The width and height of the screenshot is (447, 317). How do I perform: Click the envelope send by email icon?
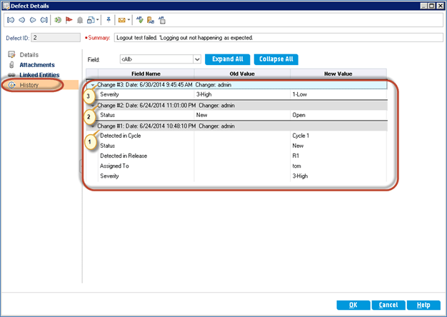click(121, 21)
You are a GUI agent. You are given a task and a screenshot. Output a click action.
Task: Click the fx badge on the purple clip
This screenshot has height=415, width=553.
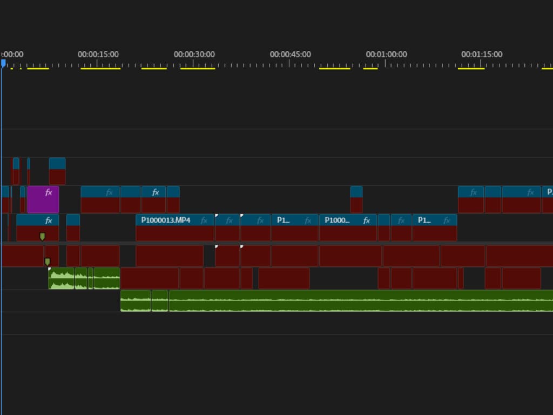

* * * *

_To do_: Output the text lines of every record above unchanged and in the same order, leaving out the pictures.

_Solution for this problem_:
The width and height of the screenshot is (447, 317). How do I perform: Click the envelope send by email icon?
click(121, 21)
You are a GUI agent. You are given a task and a screenshot. Output a click action.
Task: Click the fx badge on the purple clip
This screenshot has height=415, width=553.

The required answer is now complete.